Une théorie étonnante refait régulièrement surface dans les cercles crypto : Bitcoin (BTC) n’aurait pas été conçu par un humain, mais par une superintelligence artificielle venue du futur. Cette IA serait revenue dans le temps pour créer un réseau numérique qui rend possible sa propre existence – et impossible à arrêter.
Ça ressemble à de la science-fiction ? C’est aussi l’avis des experts.
Comment une interview de 2017 a déclenché une théorie bizarre
Bien que l’idée paraisse tirée par les cheveux à première vue, elle circule depuis 2017 dans certains cercles en ligne. Beaucoup l’ont rangée au rayon science-fiction ou satire, mais le débat sur l’origine de Bitcoin perdure. Même Changpeng Zhao, l’ancien PDG de Binance, s’est par le passé exprimé sur cette théorie folle.
L’origine de cette théorie remonte à une interview de 2017 avec Quinn Michaels, ingénieur logiciel. Il affirmait alors que Bitcoin avait été créé par une intelligence artificielle « pour l’intelligence artificielle ». Michaels soulignait notamment la complexité du code original de Bitcoin et le fait que personne ne sait qui est Satoshi Nakamoto, le pseudonyme du créateur de Bitcoin.
Les experts réfutent toutefois cette théorie. Shaw Walters, fondateur d’ElizaOS, rappelle qu’en 2008 l’IA était loin de pouvoir générer un texte cohérent, et encore moins de concevoir un système avancé comme Bitcoin. Kyle Okamoto, d’Aethir, souligne aussi que la puissance de calcul en 2008 était tout simplement insuffisante. « Vous n’auriez pas les moyens ni le temps.
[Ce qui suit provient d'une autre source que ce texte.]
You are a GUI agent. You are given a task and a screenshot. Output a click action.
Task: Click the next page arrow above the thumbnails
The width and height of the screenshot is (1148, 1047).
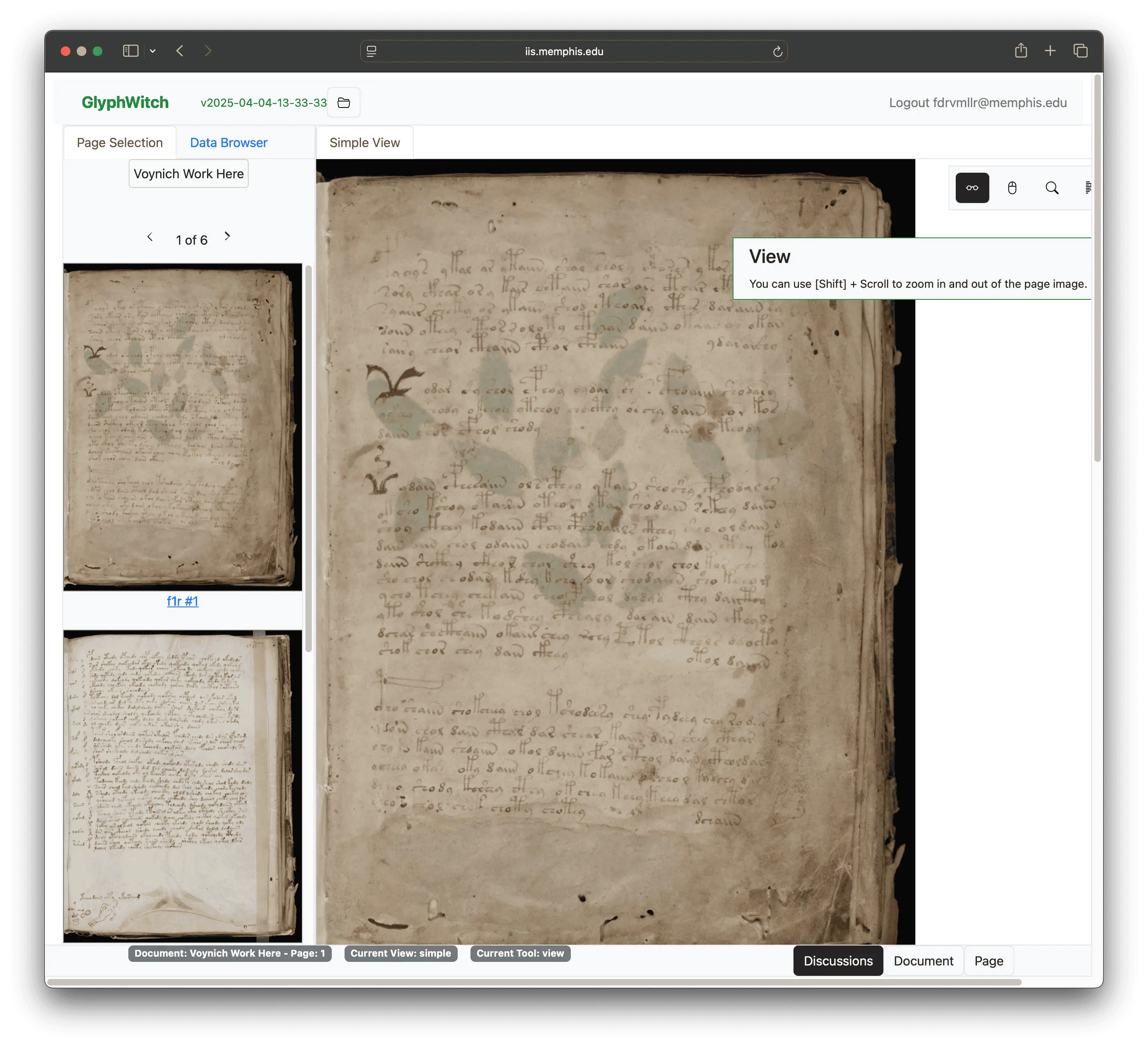[227, 236]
Théoriquement, cela n’existait tout simplement pas », note Okamoto.
Même aujourd’hui, l’IA aurait du mal à développer seule un tout nouveau cryptosystème comme Bitcoin. Walters ajoute : « Même avec des IA modernes comme ChatGPT, il est douteux qu’un tel projet puisse être mené sans aide humaine. »
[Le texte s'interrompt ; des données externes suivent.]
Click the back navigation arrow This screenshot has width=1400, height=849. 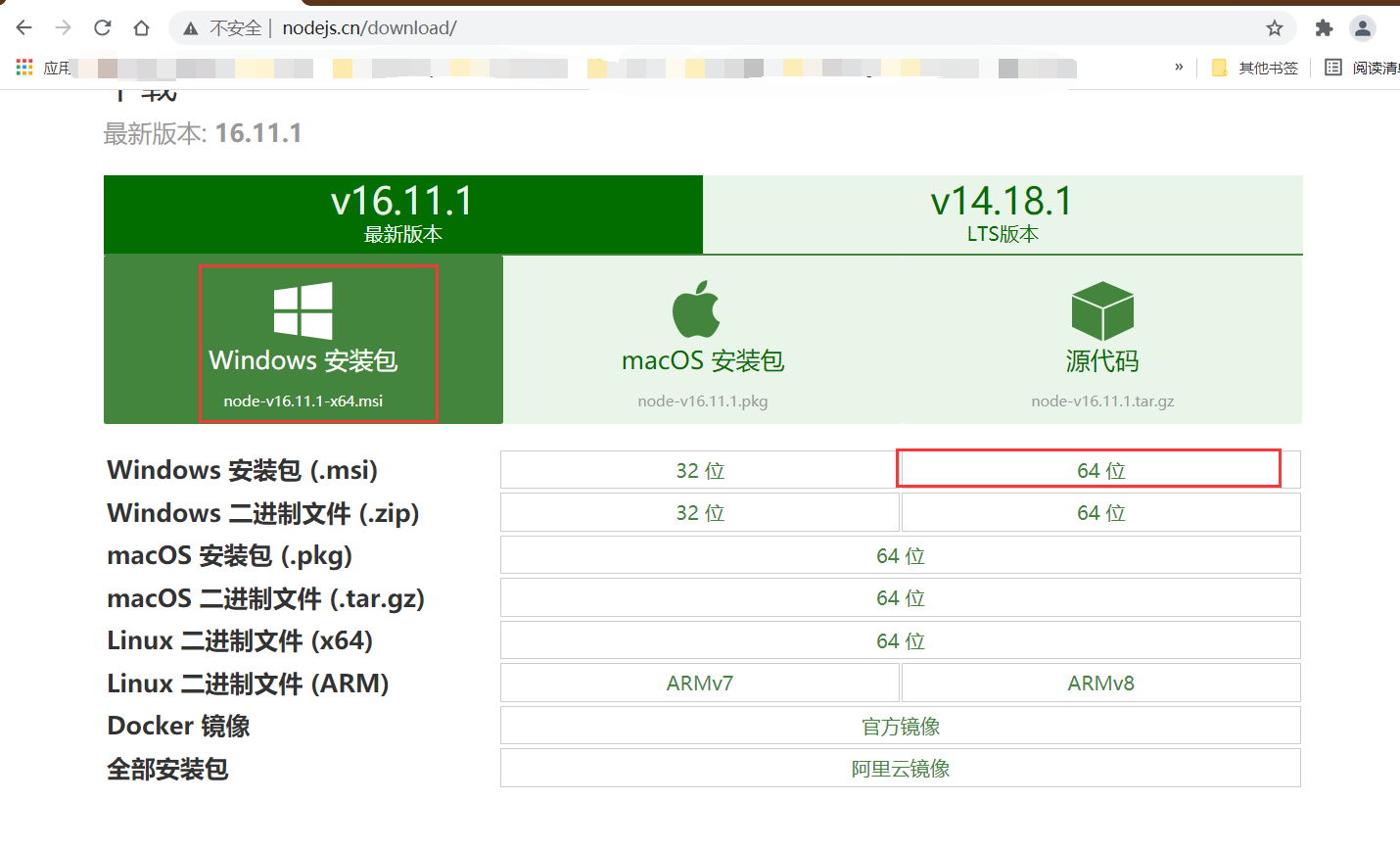pos(23,27)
Un mythe tenace, sans la moindre preuve
La théorie de l’IA repose donc sur l’existence du voyage dans le temps. C’est en tout cas ce que suggèrent certains partisans. Même si des théories scientifiques comme les trous de ver ou l’intrication quantique évoquent de manière spéculative la possibilité du voyage temporel, il n’existe aucune preuve que cela ait jamais été réalisé. Anecdote amusante : en 2009, Stephen Hawking a organisé une fête pour les voyageurs temporels. Personne ne s’est présenté.
Pour Walters, la popularité persistante de ce type de théories montre que le public comprend encore mal l’IA. Il plaide pour que l’on continue de valoriser la véritable histoire des cypherpunks, ce groupe de développeurs qui a contribué à l’émergence de Bitcoin.
« C’est en réalité une histoire bien plus belle qu’une IA qui voyage dans le temps », assure Walters.
La thèse d’une IA à l’origine de Bitcoin n’est donc rien de plus qu’un récit accrocheur, mais avant tout divertissant. Et, comme le souligne Walters, il est déjà remarquable qu’un petit groupe de personnes ait pu créer Bitcoin.